| DATA |
*** Block opens ***

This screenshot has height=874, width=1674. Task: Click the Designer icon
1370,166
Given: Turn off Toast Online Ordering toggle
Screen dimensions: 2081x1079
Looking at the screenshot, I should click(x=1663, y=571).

*** Block closes ***
*** Block opens ***

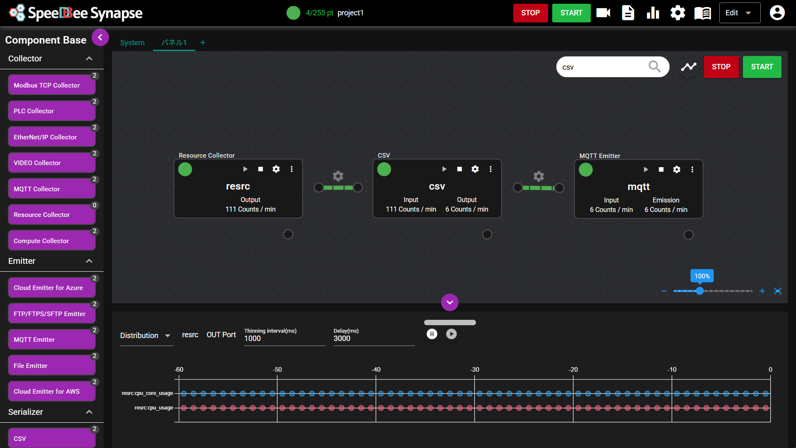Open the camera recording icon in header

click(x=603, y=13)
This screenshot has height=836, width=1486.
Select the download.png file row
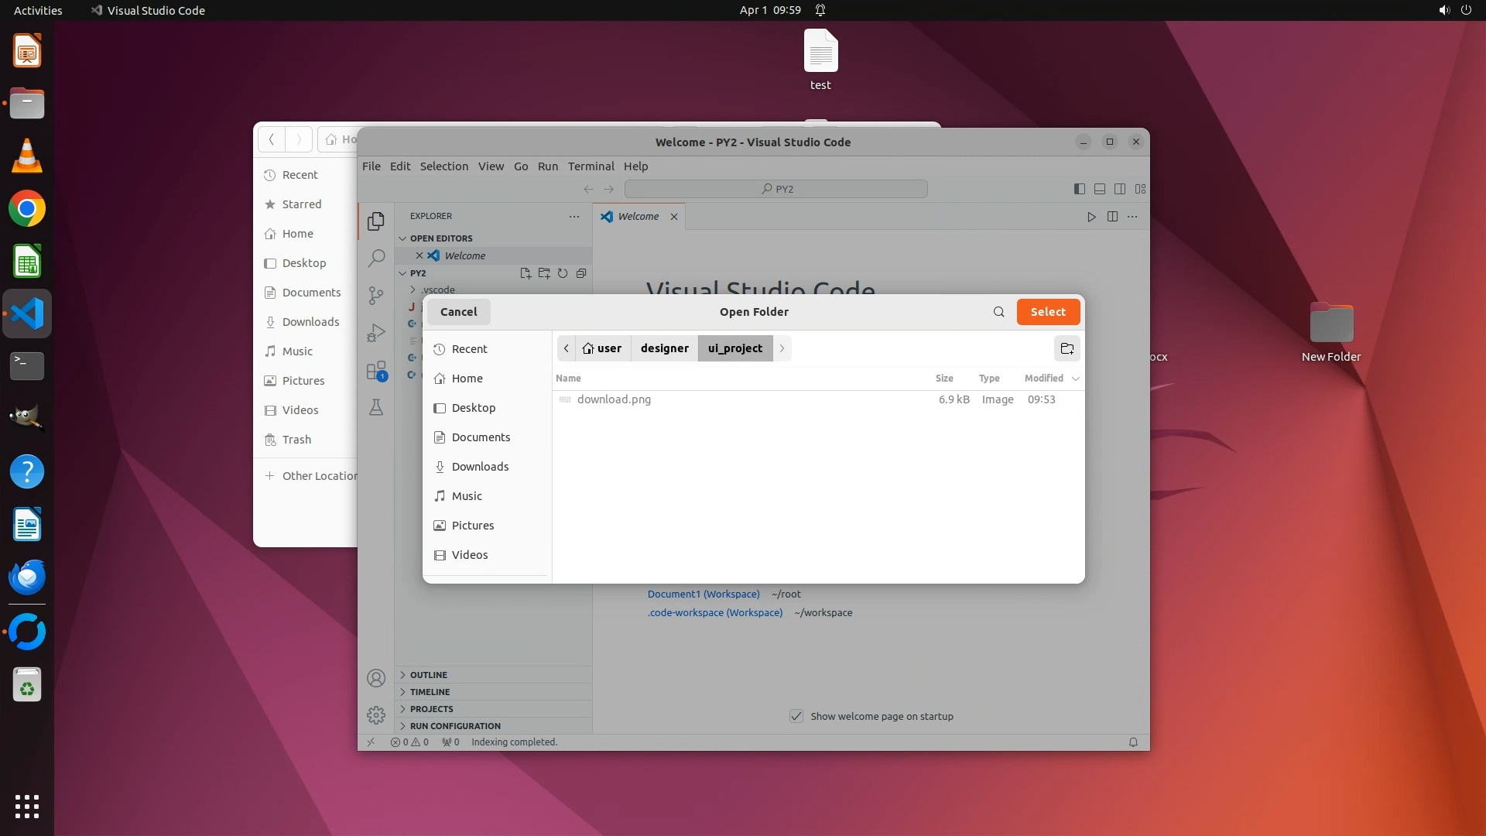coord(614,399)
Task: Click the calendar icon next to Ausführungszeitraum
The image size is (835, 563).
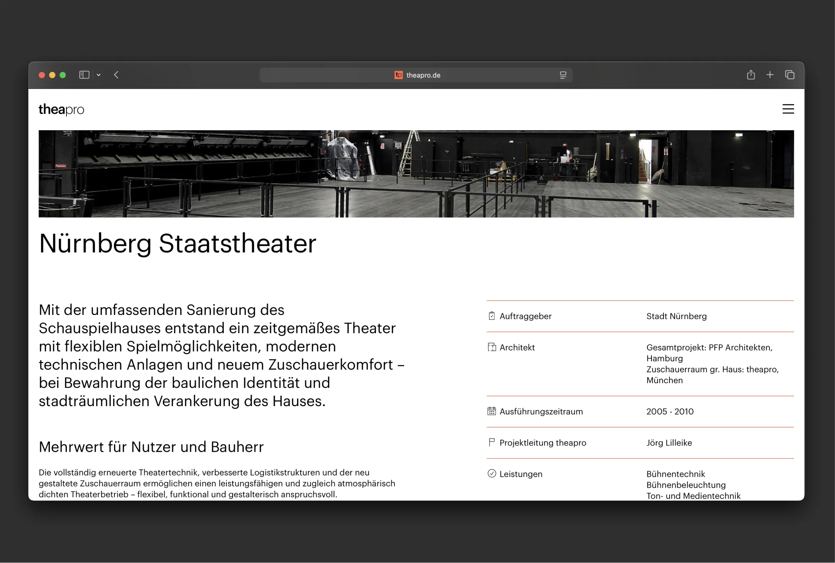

*** Block closes ***

Retype exactly, and only, the lines above from the one where "Task: Click the calendar" occurs up to and including the one where "The image size is (835, 563)." occurs.

Task: Click the calendar icon next to Ausführungszeitraum
The image size is (835, 563).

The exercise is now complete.